• 練習問題:
[a] ページ抜粋にある次の一文を英語に訳せ。「11月25日、イ・ジェミョン代表が偽証教唆事件の1審判決公判で無罪を言い渡された。」
[b] ページ抜粋の要点を二文でまとめよ。
[c] ページ抜粋のうち「ただし、「大庄洞(テジャンド」から下って「唆したとは言えない」とした。」までのすべてを、一字も変えずに書き写せ。

• ページ抜粋:
__________________________________________________

「即ツーアウトは免れた」“次期大統領”の呼び声高い韓国最大野党代表、2つ目の裁判は無罪も…前途多難のワケ

2024年11月25日 政治 #時事ジャーナル
このエントリーをはてなブックマークに追加

「2アウト」の危機に追い込まれていた韓国最大野党「共に民主党」のイ・ジェミョン代表が、起死回生を果たした。

【注目】“司法リスク”で転落する次期大統領候補

公職選挙法違反の1審判決で執行猶予付きの懲役刑を言い渡されたイ代表だが、偽証教唆事件の1審判決では無罪を言い渡された。これによりイ代表を取り巻く危機論は、一部沈静化するものと見られる。

ただし、「大庄洞(テジャンドン)開発不正」「北朝鮮への送金」など、残る1審裁判は複数あり、公職選挙法違反の控訴審も控えている。共に民主党が「法律事務所」のように動くなか、当分の間、国会と裁判所の最大の関心事は引き続き「イ・ジェミョンの司法リスク」となりそうだ。

「偽証教唆ではない」…裁判所は無罪判決

11月25日、イ・ジェミョン代表が偽証教唆事件の1審判決公判で無罪を言い渡された。2023年10月に在宅起訴されてから1年1カ月が経過してのことだ。

ソウル中央地裁・刑事合議33部(キム・ドンヒョン裁判長)は同日14時、イ代表に対する宣告公判を開き、「被告イ・ジェミョンが一方的な主張を繰り返し、自分に都合の良い証言について言及する通話内容を、偽証を求める会話と解釈するのは難しい」と判断した。さらに「被告キム・ジンソンの各証言を見ても、被告イ・ジェミョンが偽証を教唆したとは言えない」とした。

11月25日、ソウル中央地裁の近くに集結したイ・ジェミョン支持者たち
(写真=時事ジャーナル)11月25日、ソウル中央地裁の近くに集結したイ・ジェミョン支持者たち

昨年9月、当時の中央地裁のユ・チャンフン令状専担部長判事が、イ代表に対して請求された逮捕状を棄却しつつも、偽証教唆容疑について「証明されたと見える」と述べたことがあり、この事件はイ代表が関与する事件のなかで最も有罪の可能性が高いと予測されていた。

__________________________________________________

• 記録データ:

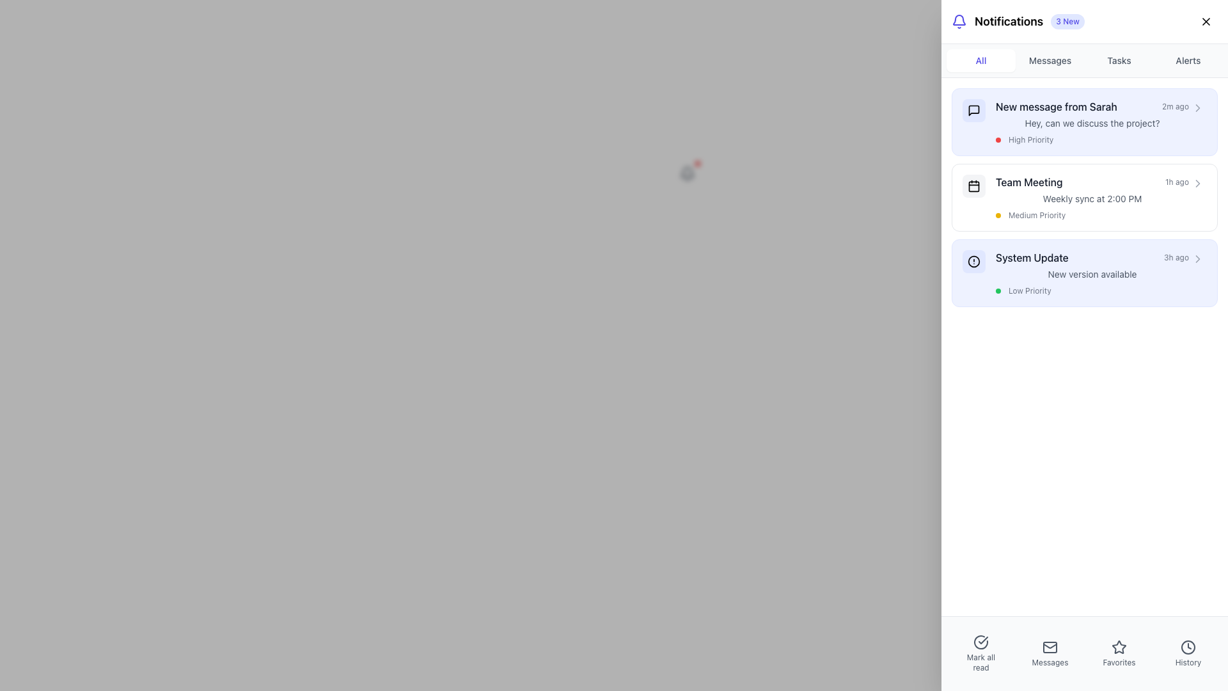 The image size is (1228, 691). Describe the element at coordinates (1092, 273) in the screenshot. I see `the 'System Update' notification item, which is a compact notification block with rounded edges, displaying a title in bold and a secondary text indicating a new version available, along with a timestamp and a low priority tag` at that location.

__________________________________________________

• 解答一覧:
[a] On November 25, party leader Lee Jae-myung was found not guilty at the first-instance verdict hearing in the subornation-of-perjury case.

[b] 韓国最大野党「共に民主党」のイ・ジェミョン代表は、公職選挙法違反の1審判決で執行猶予付きの懲役刑を言い渡されたが、11月25日の偽証教唆事件の1審判決では無罪となった。ただし、「大庄洞開発不正」「北朝鮮への送金」など残る1審裁判が複数あり、公職選挙法違反の控訴審も控えている。

[c]
ただし、「大庄洞(テジャンドン)開発不正」「北朝鮮への送金」など、残る1審裁判は複数あり、公職選挙法違反の控訴審も控えている。共に民主党が「法律事務所」のように動くなか、当分の間、国会と裁判所の最大の関心事は引き続き「イ・ジェミョンの司法リスク」となりそうだ。

「偽証教唆ではない」…裁判所は無罪判決

11月25日、イ・ジェミョン代表が偽証教唆事件の1審判決公判で無罪を言い渡された。2023年10月に在宅起訴されてから1年1カ月が経過してのことだ。

ソウル中央地裁・刑事合議33部(キム・ドンヒョン裁判長)は同日14時、イ代表に対する宣告公判を開き、「被告イ・ジェミョンが一方的な主張を繰り返し、自分に都合の良い証言について言及する通話内容を、偽証を求める会話と解釈するのは難しい」と判断した。さらに「被告キム・ジンソンの各証言を見ても、被告イ・ジェミョンが偽証を教唆したとは言えない」とした。